(Task to carry out): Copy every record word for word.

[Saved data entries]
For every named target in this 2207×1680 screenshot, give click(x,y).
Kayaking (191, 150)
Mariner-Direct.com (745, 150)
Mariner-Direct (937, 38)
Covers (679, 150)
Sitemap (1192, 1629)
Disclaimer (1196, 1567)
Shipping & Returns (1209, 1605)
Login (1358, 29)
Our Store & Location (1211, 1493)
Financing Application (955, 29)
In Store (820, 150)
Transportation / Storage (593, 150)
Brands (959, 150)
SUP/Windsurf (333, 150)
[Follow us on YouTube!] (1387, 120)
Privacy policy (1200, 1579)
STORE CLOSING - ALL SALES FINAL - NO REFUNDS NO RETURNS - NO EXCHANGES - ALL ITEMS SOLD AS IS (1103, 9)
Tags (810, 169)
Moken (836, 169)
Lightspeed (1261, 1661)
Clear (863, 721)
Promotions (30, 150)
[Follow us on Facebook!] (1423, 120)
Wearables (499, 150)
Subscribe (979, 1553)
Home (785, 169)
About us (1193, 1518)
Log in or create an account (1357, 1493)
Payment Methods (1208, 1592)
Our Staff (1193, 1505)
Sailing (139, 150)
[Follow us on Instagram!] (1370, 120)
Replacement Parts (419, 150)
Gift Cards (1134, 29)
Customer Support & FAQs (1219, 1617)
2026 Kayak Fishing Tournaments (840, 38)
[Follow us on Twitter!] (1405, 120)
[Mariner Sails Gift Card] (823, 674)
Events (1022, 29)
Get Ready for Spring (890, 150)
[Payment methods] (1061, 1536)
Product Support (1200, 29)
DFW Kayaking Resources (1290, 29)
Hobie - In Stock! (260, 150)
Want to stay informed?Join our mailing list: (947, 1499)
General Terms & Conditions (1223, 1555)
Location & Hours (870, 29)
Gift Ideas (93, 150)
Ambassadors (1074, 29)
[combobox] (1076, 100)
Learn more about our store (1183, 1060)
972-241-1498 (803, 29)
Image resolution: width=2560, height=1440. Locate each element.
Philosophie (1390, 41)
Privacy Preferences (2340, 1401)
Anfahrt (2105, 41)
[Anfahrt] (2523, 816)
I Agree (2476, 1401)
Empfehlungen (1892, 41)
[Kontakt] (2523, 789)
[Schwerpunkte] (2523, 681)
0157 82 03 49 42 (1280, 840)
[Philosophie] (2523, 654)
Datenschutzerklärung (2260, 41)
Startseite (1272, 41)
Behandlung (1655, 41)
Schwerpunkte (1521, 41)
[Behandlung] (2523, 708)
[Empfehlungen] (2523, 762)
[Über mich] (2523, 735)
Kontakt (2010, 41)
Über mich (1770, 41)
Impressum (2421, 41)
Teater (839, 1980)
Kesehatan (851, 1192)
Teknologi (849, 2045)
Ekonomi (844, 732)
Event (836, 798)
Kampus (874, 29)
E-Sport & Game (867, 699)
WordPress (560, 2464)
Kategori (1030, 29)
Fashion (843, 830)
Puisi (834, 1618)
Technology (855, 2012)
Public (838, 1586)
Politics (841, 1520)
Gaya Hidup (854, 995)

(Answer space):
For every named target in this 2207×1680 screenshot, give click(x,y).
Kayaking (191, 150)
Mariner-Direct.com (745, 150)
Mariner-Direct (937, 38)
Covers (679, 150)
Sitemap (1192, 1629)
Disclaimer (1196, 1567)
Shipping & Returns (1209, 1605)
Login (1358, 29)
Our Store & Location (1211, 1493)
Financing Application (955, 29)
In Store (820, 150)
Transportation / Storage (593, 150)
Brands (959, 150)
SUP/Windsurf (333, 150)
[Follow us on YouTube!] (1387, 120)
Privacy policy (1200, 1579)
STORE CLOSING - ALL SALES FINAL - NO REFUNDS NO RETURNS - NO EXCHANGES - ALL ITEMS SOLD AS IS (1103, 9)
Tags (810, 169)
Moken (836, 169)
Lightspeed (1261, 1661)
Clear (863, 721)
Promotions (30, 150)
[Follow us on Facebook!] (1423, 120)
Wearables (499, 150)
Subscribe (979, 1553)
Home (785, 169)
About us (1193, 1518)
Log in or create an account (1357, 1493)
Payment Methods (1208, 1592)
Our Staff (1193, 1505)
Sailing (139, 150)
[Follow us on Instagram!] (1370, 120)
Replacement Parts (419, 150)
Gift Cards (1134, 29)
Customer Support & FAQs (1219, 1617)
2026 Kayak Fishing Tournaments (840, 38)
[Follow us on Twitter!] (1405, 120)
[Mariner Sails Gift Card] (823, 674)
Events (1022, 29)
Get Ready for Spring (890, 150)
[Payment methods] (1061, 1536)
Product Support (1200, 29)
DFW Kayaking Resources (1290, 29)
Hobie - In Stock! (260, 150)
Want to stay informed?Join our mailing list: (947, 1499)
General Terms & Conditions (1223, 1555)
Location & Hours (870, 29)
Gift Ideas (93, 150)
Ambassadors (1074, 29)
[combobox] (1076, 100)
Learn more about our store (1183, 1060)
972-241-1498 (803, 29)
Image resolution: width=2560, height=1440. Locate each element.
Philosophie (1390, 41)
Privacy Preferences (2340, 1401)
Anfahrt (2105, 41)
[Anfahrt] (2523, 816)
I Agree (2476, 1401)
Empfehlungen (1892, 41)
[Kontakt] (2523, 789)
[Schwerpunkte] (2523, 681)
0157 82 03 49 42 (1280, 840)
[Philosophie] (2523, 654)
Datenschutzerklärung (2260, 41)
Startseite (1272, 41)
Behandlung (1655, 41)
Schwerpunkte (1521, 41)
[Behandlung] (2523, 708)
[Empfehlungen] (2523, 762)
[Über mich] (2523, 735)
Kontakt (2010, 41)
Über mich (1770, 41)
Impressum (2421, 41)
Teater (839, 1980)
Kesehatan (851, 1192)
Teknologi (849, 2045)
Ekonomi (844, 732)
Event (836, 798)
Kampus (874, 29)
E-Sport & Game (867, 699)
WordPress (560, 2464)
Kategori (1030, 29)
Fashion (843, 830)
Puisi (834, 1618)
Technology (855, 2012)
Public (838, 1586)
Politics (841, 1520)
Gaya Hidup (854, 995)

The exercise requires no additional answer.